Labels are Limiting

By Jenny Horsman

Labels are Limiting

 

Messages for Victims and Survivors of Crime Week – Part 3 of 7 in series

A Learning and Violence Stance is a place to stand with curiosity, connection and conscious awareness, before the colonial gaze of judgments, diagnoses, labels and standard stories shape and limit our view.

 

Mental health diagnoses may reveal some patterns and provide some possibility of moving away from criticism and judgment, but sometimes they also narrow our focus. When we look for the diagnosis of a mental disorder, it can divert attention away from recognizing how people’s patterns of behaviour were always brilliant, necessary strategies for surviving intolerable circumstances.

 

A diagnosis directs attention to the behaviours that fit a particular label. This can make it harder to notice an alternative picture that may also be visible in us, or in those we are working with, if we look closely. Diagnosis can provide access to useful services and supports.  It often leads to medication. Medications may be life savers, making it possible to function in the world as it is.  They may also cause harm, particularly when they become permanent solutions that shut down our real, reasonable responses to this unjust world.

 

A focus on diagnosis can lead educators and other allies to assume the problem is in the individual, and not the systems of institutions and organizations. A diagnosis can become an identity which puts a person outside the range of “normal.” Then that label can be used to justify leaving oppressive systems in place, or to insist that controlling or oppressive behaviour is not abusive: “You’re overreacting, you’re crazy.”

 

Miners used to carry canaries to give them early warning of methane gas before they could sense it themselves. “Survivors” of violence are “canaries in the mine”, revealing the ordinary world as toxic. Miners didn’t tell the birds to get back on their perch because they were overreacting, instead the miners fled to reach fresh air before they too were asphyxiated. But society responds to those who find everyday life unbearable as simply crazy or sick, not recognizing the wisdom that might lead to societal change.

 

Professionals not trained in “trauma” practices can get trapped in fear of doing something wrong, that only an “expert” knows how to handle people who are “mentally ill.” It can be remarkably challenging to see beyond disturbing patterns to the full, complex human being behind the diagnosis. When we think only of trauma and not of the violences that lead to traumatic responses, we may be drawn to focus more on the “disorder” of the individual and less on the damage birthed in social systems. I find Gabor Maté’s insistence that we are a traumatized species, not simply individuals, helpful to shift that balance.

 

Labels may blind us to changes that might be on the horizon, to the ways of living that we might be able to breathe into being, or find voice for, if we weren’t diverted and silenced by the language of disorder or disability.

 

What helps you to take labels lightly, to remember their basis in brilliant survival strategies, and reminds you that labels conceal as well as reveal aspects of each one of us?

About the Author

I am an educational researcher, a white first-generation settler in Canada, a migrant from England by way of Sierra Leone, where I spent nearly four years beginning to unlearn much I had been taught about the world in England. In Sierra Leone I absorbed new awareness of colonialism and white privilege, though I didn’t really understand the significance of those lessons until years later.

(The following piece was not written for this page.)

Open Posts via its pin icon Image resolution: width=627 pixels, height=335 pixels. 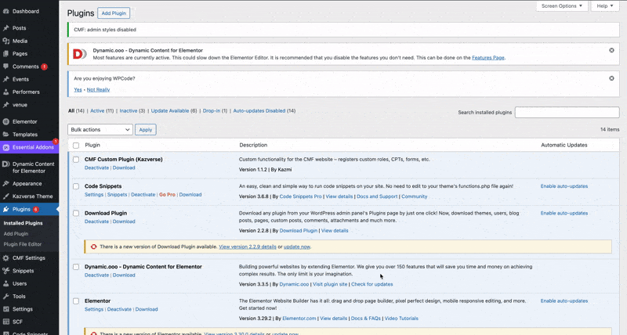6,28
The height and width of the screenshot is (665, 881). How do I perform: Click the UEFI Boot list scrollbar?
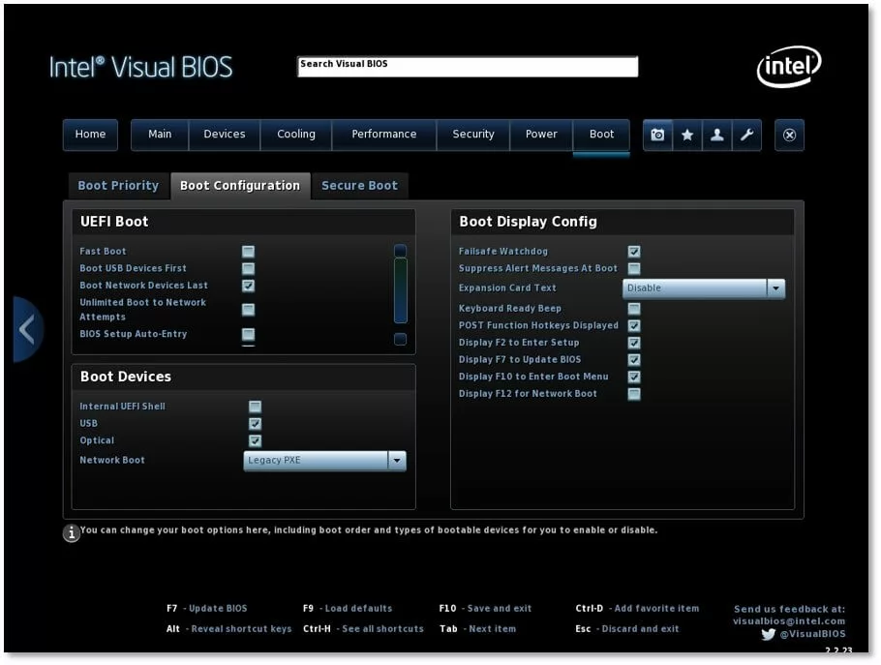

For more than thirty years I have been studying the impacts of all forms of violence on learning, and exploring how to support more effective and joyful learning of the things we choose to learn, at any age and in any setting. I first stumbled over the connection between violence we experience and how and what we learn during my doctoral research in the 80s, and later came to understand that what I heard resonated with some of my own childhood experiences.

 

I have learned a lot over the years, from research, experience, the wisdom of colleagues and students of different races, religions, cultures, and socioeconomic locations from my own, and a wide variety of training and study.

I prefer the language of a Learning and Violence Stance to the commonly used “trauma-informed”, in order to stress this point of view that recognizes the multifaceted nature of violence in society, and the correspondingly complex pressures when any one of us try to support learning, our own or others,’ within colonial institutions and an unjust society founded on violence.